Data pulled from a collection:
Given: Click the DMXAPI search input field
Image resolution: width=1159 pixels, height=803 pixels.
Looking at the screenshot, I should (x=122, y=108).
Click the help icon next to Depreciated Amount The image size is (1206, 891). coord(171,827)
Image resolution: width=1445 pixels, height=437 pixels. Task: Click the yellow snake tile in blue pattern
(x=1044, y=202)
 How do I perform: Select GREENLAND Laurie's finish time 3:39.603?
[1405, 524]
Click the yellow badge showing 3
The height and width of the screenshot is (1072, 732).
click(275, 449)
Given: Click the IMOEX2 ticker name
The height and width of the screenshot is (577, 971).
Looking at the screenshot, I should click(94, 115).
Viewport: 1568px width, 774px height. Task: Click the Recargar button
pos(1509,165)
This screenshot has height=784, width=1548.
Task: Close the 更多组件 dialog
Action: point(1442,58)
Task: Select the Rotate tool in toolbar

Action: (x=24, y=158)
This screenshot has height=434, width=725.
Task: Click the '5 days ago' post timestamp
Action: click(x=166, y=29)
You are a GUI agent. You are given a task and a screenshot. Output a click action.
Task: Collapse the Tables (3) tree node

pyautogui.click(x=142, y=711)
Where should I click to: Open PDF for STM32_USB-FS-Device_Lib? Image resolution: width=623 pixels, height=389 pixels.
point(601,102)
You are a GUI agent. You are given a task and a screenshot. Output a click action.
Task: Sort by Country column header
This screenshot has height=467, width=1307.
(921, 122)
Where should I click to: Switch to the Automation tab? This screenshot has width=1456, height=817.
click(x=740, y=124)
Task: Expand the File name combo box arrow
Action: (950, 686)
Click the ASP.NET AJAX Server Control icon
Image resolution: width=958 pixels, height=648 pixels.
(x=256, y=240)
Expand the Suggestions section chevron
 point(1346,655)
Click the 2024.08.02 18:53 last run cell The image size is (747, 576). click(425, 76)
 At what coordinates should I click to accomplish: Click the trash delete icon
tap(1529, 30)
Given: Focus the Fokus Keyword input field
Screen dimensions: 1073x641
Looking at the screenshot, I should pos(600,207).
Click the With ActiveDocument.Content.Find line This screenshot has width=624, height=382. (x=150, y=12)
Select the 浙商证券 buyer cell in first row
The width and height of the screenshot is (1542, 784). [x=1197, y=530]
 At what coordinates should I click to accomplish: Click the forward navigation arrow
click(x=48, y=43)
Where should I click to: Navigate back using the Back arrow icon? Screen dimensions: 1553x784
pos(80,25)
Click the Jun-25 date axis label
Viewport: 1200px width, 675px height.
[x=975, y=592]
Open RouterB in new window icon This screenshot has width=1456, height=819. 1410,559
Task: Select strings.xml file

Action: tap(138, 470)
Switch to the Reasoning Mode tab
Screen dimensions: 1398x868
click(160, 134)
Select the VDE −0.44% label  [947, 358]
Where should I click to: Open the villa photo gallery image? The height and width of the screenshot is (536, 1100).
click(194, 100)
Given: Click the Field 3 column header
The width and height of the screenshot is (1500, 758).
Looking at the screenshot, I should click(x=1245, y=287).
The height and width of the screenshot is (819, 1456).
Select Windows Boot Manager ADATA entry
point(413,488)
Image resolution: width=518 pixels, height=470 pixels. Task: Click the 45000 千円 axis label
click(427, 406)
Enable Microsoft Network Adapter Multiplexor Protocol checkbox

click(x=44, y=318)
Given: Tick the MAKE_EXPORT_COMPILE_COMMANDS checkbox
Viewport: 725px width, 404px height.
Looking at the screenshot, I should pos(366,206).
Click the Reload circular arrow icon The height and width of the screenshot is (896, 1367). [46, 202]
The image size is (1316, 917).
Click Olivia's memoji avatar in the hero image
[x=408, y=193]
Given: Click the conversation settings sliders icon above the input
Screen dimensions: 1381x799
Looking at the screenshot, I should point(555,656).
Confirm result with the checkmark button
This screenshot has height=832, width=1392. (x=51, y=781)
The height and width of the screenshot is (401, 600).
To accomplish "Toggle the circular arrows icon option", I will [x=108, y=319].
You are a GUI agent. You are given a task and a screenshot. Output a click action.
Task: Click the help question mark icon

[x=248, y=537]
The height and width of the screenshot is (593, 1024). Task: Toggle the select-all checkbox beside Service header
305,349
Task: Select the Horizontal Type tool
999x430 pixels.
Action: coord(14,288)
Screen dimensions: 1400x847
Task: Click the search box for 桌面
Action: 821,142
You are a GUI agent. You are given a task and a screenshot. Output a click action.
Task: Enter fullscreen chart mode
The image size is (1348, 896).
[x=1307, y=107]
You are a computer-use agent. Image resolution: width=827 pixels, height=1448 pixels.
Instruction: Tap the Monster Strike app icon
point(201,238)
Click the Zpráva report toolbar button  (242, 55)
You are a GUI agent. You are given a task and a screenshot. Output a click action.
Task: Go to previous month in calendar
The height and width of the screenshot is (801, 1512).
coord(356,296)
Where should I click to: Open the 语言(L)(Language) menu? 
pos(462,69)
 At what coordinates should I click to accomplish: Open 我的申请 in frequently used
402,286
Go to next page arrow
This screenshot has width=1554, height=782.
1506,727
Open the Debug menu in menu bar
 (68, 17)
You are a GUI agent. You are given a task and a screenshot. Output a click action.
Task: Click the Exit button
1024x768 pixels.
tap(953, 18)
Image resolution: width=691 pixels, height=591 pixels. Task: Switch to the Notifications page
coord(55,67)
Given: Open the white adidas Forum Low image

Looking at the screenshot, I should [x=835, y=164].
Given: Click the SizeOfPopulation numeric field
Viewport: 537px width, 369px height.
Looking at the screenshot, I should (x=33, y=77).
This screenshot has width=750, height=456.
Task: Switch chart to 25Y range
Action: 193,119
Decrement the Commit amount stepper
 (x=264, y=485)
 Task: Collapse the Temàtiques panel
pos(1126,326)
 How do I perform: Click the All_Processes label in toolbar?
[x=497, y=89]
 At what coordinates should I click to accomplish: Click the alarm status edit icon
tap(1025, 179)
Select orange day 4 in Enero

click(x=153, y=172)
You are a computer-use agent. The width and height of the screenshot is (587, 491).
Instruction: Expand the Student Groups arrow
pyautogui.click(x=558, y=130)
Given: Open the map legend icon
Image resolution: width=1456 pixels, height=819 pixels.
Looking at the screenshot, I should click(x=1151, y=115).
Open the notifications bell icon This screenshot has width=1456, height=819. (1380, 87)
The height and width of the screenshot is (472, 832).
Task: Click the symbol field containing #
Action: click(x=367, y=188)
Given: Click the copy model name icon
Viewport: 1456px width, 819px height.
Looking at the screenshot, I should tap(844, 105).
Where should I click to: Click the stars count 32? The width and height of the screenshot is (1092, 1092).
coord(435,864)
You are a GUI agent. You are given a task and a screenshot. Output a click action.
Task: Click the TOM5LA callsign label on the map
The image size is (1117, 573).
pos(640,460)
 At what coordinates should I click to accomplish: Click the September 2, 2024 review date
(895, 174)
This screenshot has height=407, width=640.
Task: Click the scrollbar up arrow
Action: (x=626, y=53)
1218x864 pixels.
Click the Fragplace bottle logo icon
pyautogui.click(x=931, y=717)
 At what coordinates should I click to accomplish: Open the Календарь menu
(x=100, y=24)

*THE EXERCISE*. Copy out all of the items above line for line, changing nothing.

*EXERCISE SOLUTION*.
Given: Click the DMXAPI search input field
Image resolution: width=1159 pixels, height=803 pixels.
Looking at the screenshot, I should (x=122, y=108).
Click the help icon next to Depreciated Amount The image size is (1206, 891). coord(171,827)
Image resolution: width=1445 pixels, height=437 pixels. Task: Click the yellow snake tile in blue pattern
(x=1044, y=202)
 How do I perform: Select GREENLAND Laurie's finish time 3:39.603?
[1405, 524]
Click the yellow badge showing 3
The height and width of the screenshot is (1072, 732).
click(275, 449)
Given: Click the IMOEX2 ticker name
The height and width of the screenshot is (577, 971).
Looking at the screenshot, I should click(94, 115).
Viewport: 1568px width, 774px height. Task: Click the Recargar button
pos(1509,165)
This screenshot has height=784, width=1548.
Task: Close the 更多组件 dialog
Action: point(1442,58)
Task: Select the Rotate tool in toolbar

Action: (x=24, y=158)
This screenshot has height=434, width=725.
Task: Click the '5 days ago' post timestamp
Action: click(x=166, y=29)
You are a GUI agent. You are given a task and a screenshot. Output a click action.
Task: Collapse the Tables (3) tree node

pyautogui.click(x=142, y=711)
Where should I click to: Open PDF for STM32_USB-FS-Device_Lib? Image resolution: width=623 pixels, height=389 pixels.
point(601,102)
You are a GUI agent. You are given a task and a screenshot. Output a click action.
Task: Sort by Country column header
This screenshot has height=467, width=1307.
(921, 122)
Where should I click to: Switch to the Automation tab? This screenshot has width=1456, height=817.
click(x=740, y=124)
Task: Expand the File name combo box arrow
Action: (950, 686)
Click the ASP.NET AJAX Server Control icon
Image resolution: width=958 pixels, height=648 pixels.
(x=256, y=240)
Expand the Suggestions section chevron
 point(1346,655)
Click the 2024.08.02 18:53 last run cell The image size is (747, 576). click(425, 76)
 At what coordinates should I click to accomplish: Click the trash delete icon
tap(1529, 30)
Given: Focus the Fokus Keyword input field
Screen dimensions: 1073x641
Looking at the screenshot, I should pos(600,207).
Click the With ActiveDocument.Content.Find line This screenshot has width=624, height=382. (x=150, y=12)
Select the 浙商证券 buyer cell in first row
The width and height of the screenshot is (1542, 784). [x=1197, y=530]
 At what coordinates should I click to accomplish: Click the forward navigation arrow
click(x=48, y=43)
Where should I click to: Navigate back using the Back arrow icon? Screen dimensions: 1553x784
pos(80,25)
Click the Jun-25 date axis label
Viewport: 1200px width, 675px height.
[x=975, y=592]
Open RouterB in new window icon This screenshot has width=1456, height=819. 1410,559
Task: Select strings.xml file

Action: tap(138, 470)
Switch to the Reasoning Mode tab
Screen dimensions: 1398x868
click(160, 134)
Select the VDE −0.44% label  [947, 358]
Where should I click to: Open the villa photo gallery image? The height and width of the screenshot is (536, 1100).
click(194, 100)
Given: Click the Field 3 column header
The width and height of the screenshot is (1500, 758).
Looking at the screenshot, I should click(x=1245, y=287).
The height and width of the screenshot is (819, 1456).
Select Windows Boot Manager ADATA entry
point(413,488)
Image resolution: width=518 pixels, height=470 pixels. Task: Click the 45000 千円 axis label
click(427, 406)
Enable Microsoft Network Adapter Multiplexor Protocol checkbox

click(x=44, y=318)
Given: Tick the MAKE_EXPORT_COMPILE_COMMANDS checkbox
Viewport: 725px width, 404px height.
Looking at the screenshot, I should pos(366,206).
Click the Reload circular arrow icon The height and width of the screenshot is (896, 1367). [46, 202]
The image size is (1316, 917).
Click Olivia's memoji avatar in the hero image
[x=408, y=193]
Given: Click the conversation settings sliders icon above the input
Screen dimensions: 1381x799
Looking at the screenshot, I should point(555,656).
Confirm result with the checkmark button
This screenshot has height=832, width=1392. (x=51, y=781)
The height and width of the screenshot is (401, 600).
To accomplish "Toggle the circular arrows icon option", I will [x=108, y=319].
You are a GUI agent. You are given a task and a screenshot. Output a click action.
Task: Click the help question mark icon

[x=248, y=537]
The height and width of the screenshot is (593, 1024). Task: Toggle the select-all checkbox beside Service header
305,349
Task: Select the Horizontal Type tool
999x430 pixels.
Action: coord(14,288)
Screen dimensions: 1400x847
Task: Click the search box for 桌面
Action: 821,142
You are a GUI agent. You are given a task and a screenshot. Output a click action.
Task: Enter fullscreen chart mode
The image size is (1348, 896).
[x=1307, y=107]
You are a computer-use agent. Image resolution: width=827 pixels, height=1448 pixels.
Instruction: Tap the Monster Strike app icon
point(201,238)
Click the Zpráva report toolbar button  (242, 55)
You are a GUI agent. You are given a task and a screenshot. Output a click action.
Task: Go to previous month in calendar
The height and width of the screenshot is (801, 1512).
coord(356,296)
Where should I click to: Open the 语言(L)(Language) menu? 
pos(462,69)
 At what coordinates should I click to accomplish: Open 我的申请 in frequently used
402,286
Go to next page arrow
This screenshot has width=1554, height=782.
1506,727
Open the Debug menu in menu bar
 (68, 17)
You are a GUI agent. You are given a task and a screenshot. Output a click action.
Task: Click the Exit button
1024x768 pixels.
tap(953, 18)
Image resolution: width=691 pixels, height=591 pixels. Task: Switch to the Notifications page
coord(55,67)
Given: Open the white adidas Forum Low image

Looking at the screenshot, I should [x=835, y=164].
Given: Click the SizeOfPopulation numeric field
Viewport: 537px width, 369px height.
Looking at the screenshot, I should (x=33, y=77).
This screenshot has width=750, height=456.
Task: Switch chart to 25Y range
Action: 193,119
Decrement the Commit amount stepper
 (x=264, y=485)
 Task: Collapse the Temàtiques panel
pos(1126,326)
 How do I perform: Click the All_Processes label in toolbar?
[x=497, y=89]
 At what coordinates should I click to accomplish: Click the alarm status edit icon
tap(1025, 179)
Select orange day 4 in Enero

click(x=153, y=172)
You are a computer-use agent. The width and height of the screenshot is (587, 491).
Instruction: Expand the Student Groups arrow
pyautogui.click(x=558, y=130)
Given: Open the map legend icon
Image resolution: width=1456 pixels, height=819 pixels.
Looking at the screenshot, I should click(x=1151, y=115).
Open the notifications bell icon This screenshot has width=1456, height=819. (1380, 87)
The height and width of the screenshot is (472, 832).
Task: Click the symbol field containing #
Action: click(x=367, y=188)
Given: Click the copy model name icon
Viewport: 1456px width, 819px height.
Looking at the screenshot, I should tap(844, 105).
Where should I click to: Click the stars count 32? The width and height of the screenshot is (1092, 1092).
coord(435,864)
You are a GUI agent. You are given a task and a screenshot. Output a click action.
Task: Click the TOM5LA callsign label on the map
The image size is (1117, 573).
pos(640,460)
 At what coordinates should I click to accomplish: Click the September 2, 2024 review date
(895, 174)
This screenshot has height=407, width=640.
Task: Click the scrollbar up arrow
Action: (x=626, y=53)
1218x864 pixels.
Click the Fragplace bottle logo icon
pyautogui.click(x=931, y=717)
 At what coordinates should I click to accomplish: Open the Календарь menu
(x=100, y=24)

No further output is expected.